◆ TEXT PROVIDED ◆
- Opening Delimiter -

Hadrian who? One thought of the wall. One dug up every reference book. There was no trace. I never did find out before I faced the play which Luke had taken from the novel by Frederick William Rolfe (1860-1913) about the hero who saw himself raised from indigent obscurity to the Chair of St Peter.

Luke himself, who had been a soldier, sub-editor, wine merchant and book reviewer for the first half of his life, had never dreamed of being anything but a painter. When that ambition, after two years' study at art school, was scotched by the Second World War - in which he won the Military Cross in the Rifle Brigade - he was driven to seek his fortune in Fleet Street, then in oenophily and in literary criticism, before turning to television drama in its heyday under the great Sydney Newman for whom he worked in Armchair Theatre as a story editor.

A year later, in 1959, he adapted Hadrian VII from a semi-autobiographical novel which had been published in 1904. The novel's author had failed as a candidate for the priesthood. Luke had to wait eight years to see the play acted in that first production by Peter Dews at the old Birmingham Rep, but it was worth the wait.

It was not perhaps entirely Luke's own triumph. Dews had seen the theatrical scope as director of this story so embroiled with the rituals of Rome; and Alec McCowen seemed to have been born to play the Roman Catholic convert of an Edwardian novel who hadhis revenge on the Roman church. But it did seem improbable. For one thing the hero never met his secular or theological equal. One-sided tales do not usually hook us for long on the stage. For another, it all seemed so very far-fetched. We were asked to believe that out of the blue an awkwardly devout but rejected candidate for the priesthood was suddenly summoned to Rome and elected Pope before he knew what was happening; and that he more or less got his spiritual own back on the enemies of his temporal days before being shot by a blackmailing Ulsterman whom he nobly forgave with his dying breath.

- Closing Delimiter -

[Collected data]
- Opening Delimiter -

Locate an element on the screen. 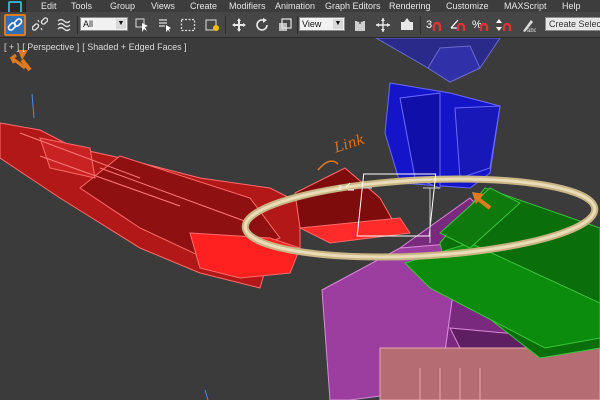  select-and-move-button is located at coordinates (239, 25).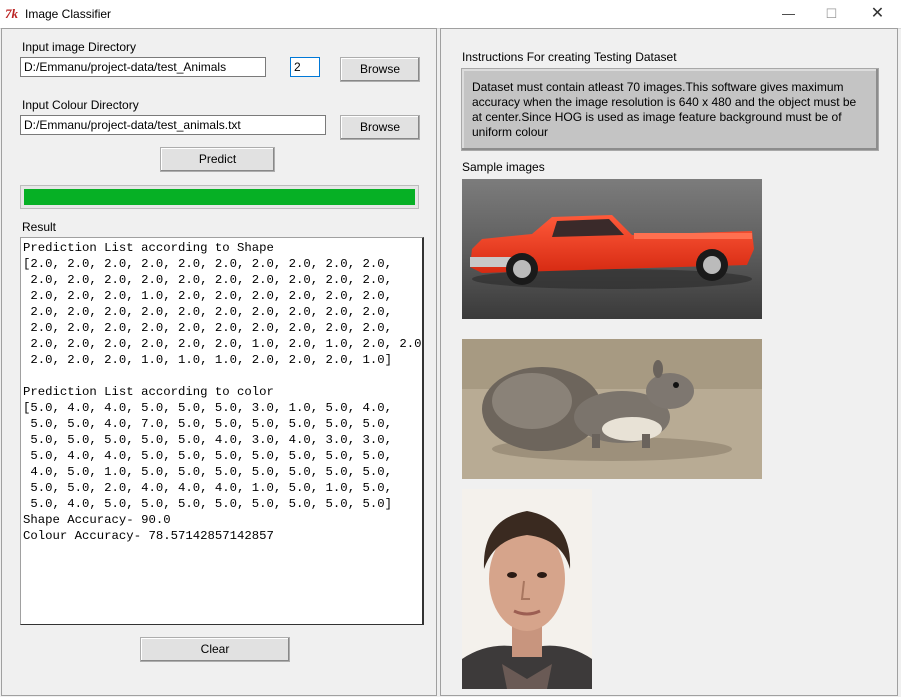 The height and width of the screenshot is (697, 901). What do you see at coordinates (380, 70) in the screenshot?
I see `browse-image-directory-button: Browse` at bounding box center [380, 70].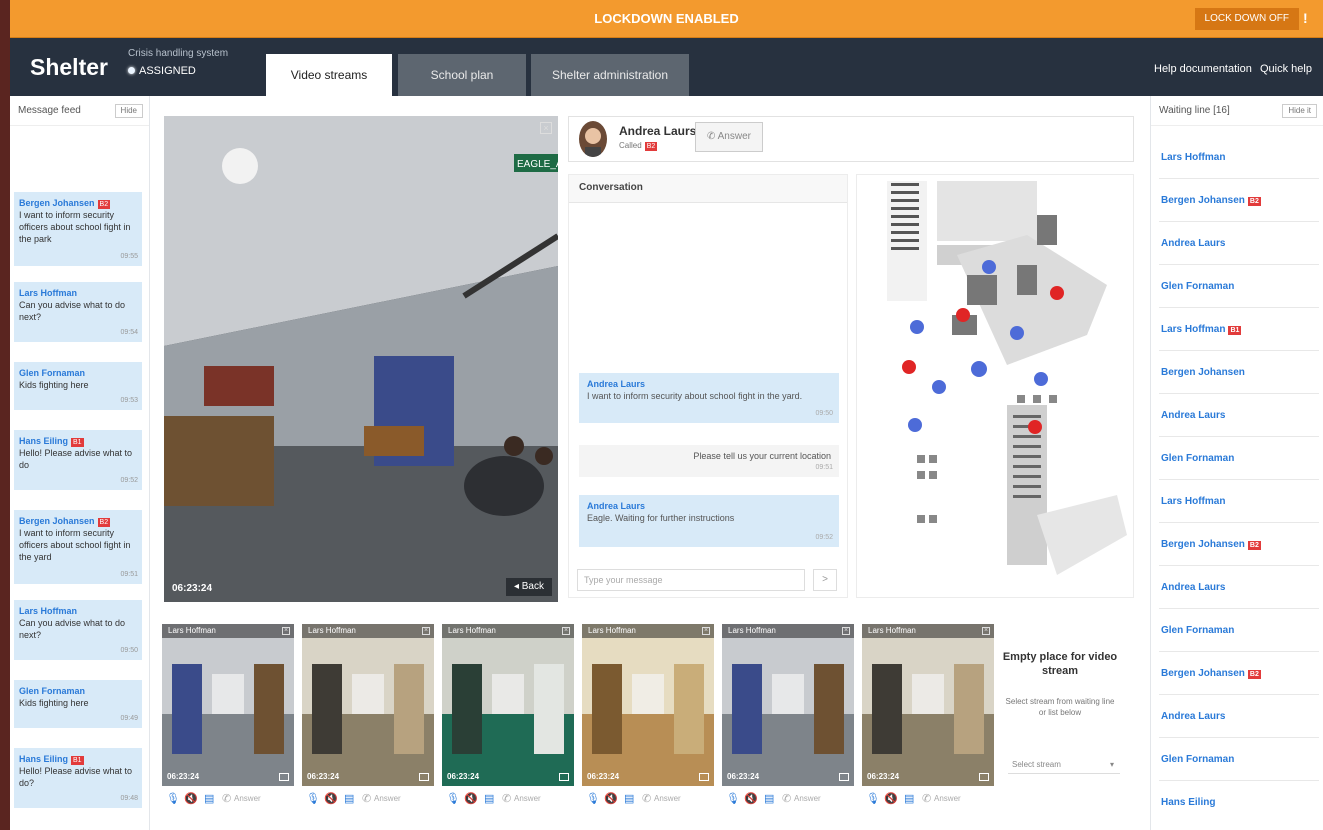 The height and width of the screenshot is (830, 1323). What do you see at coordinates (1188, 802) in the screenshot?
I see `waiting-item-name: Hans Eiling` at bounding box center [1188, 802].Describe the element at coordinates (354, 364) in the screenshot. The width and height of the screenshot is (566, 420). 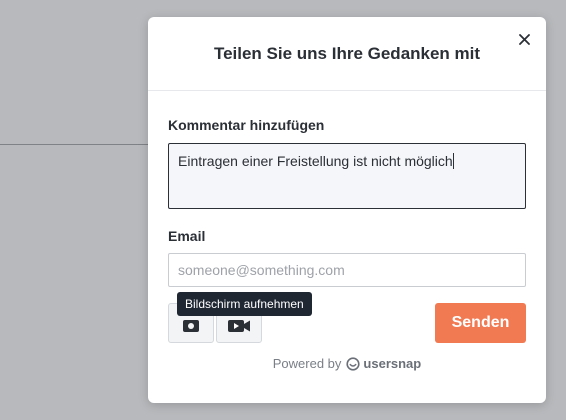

- Closing Delimiter -

◆ EXERCISE 1 ◆
List the occupations that the text about the play Hadrian VII says Luke held for the first half of his life.
◆ EXERCISE 2 ◆
According to the text about the play Hadrian VII, in what year was the novel that Luke adapted published?
◆ EXERCISE 3 ◆
Decide whether each statement agrees with the text about the play Hadrian VII, and support each answer with the deciding words from the text:
(a) Luke won the Military Cross in the Rifle Brigade.
(b) Luke adapted Hadrian VII in 1962.
(c) The novel's author was a successful candidate for the priesthood.
The records are separate material and have no connection to the text.

◆ EXERCISE OUTPUT 1 ◆
- Soldier
- Sub-editor
- Wine merchant
- Book reviewer

◆ EXERCISE OUTPUT 2 ◆
1904

◆ EXERCISE OUTPUT 3 ◆
(a) Yes: "in which he won the Military Cross in the Rifle Brigade"
(b) No: "A year later, in 1959, he adapted Hadrian VII"
(c) No: "The novel's author had failed as a candidate for the priesthood."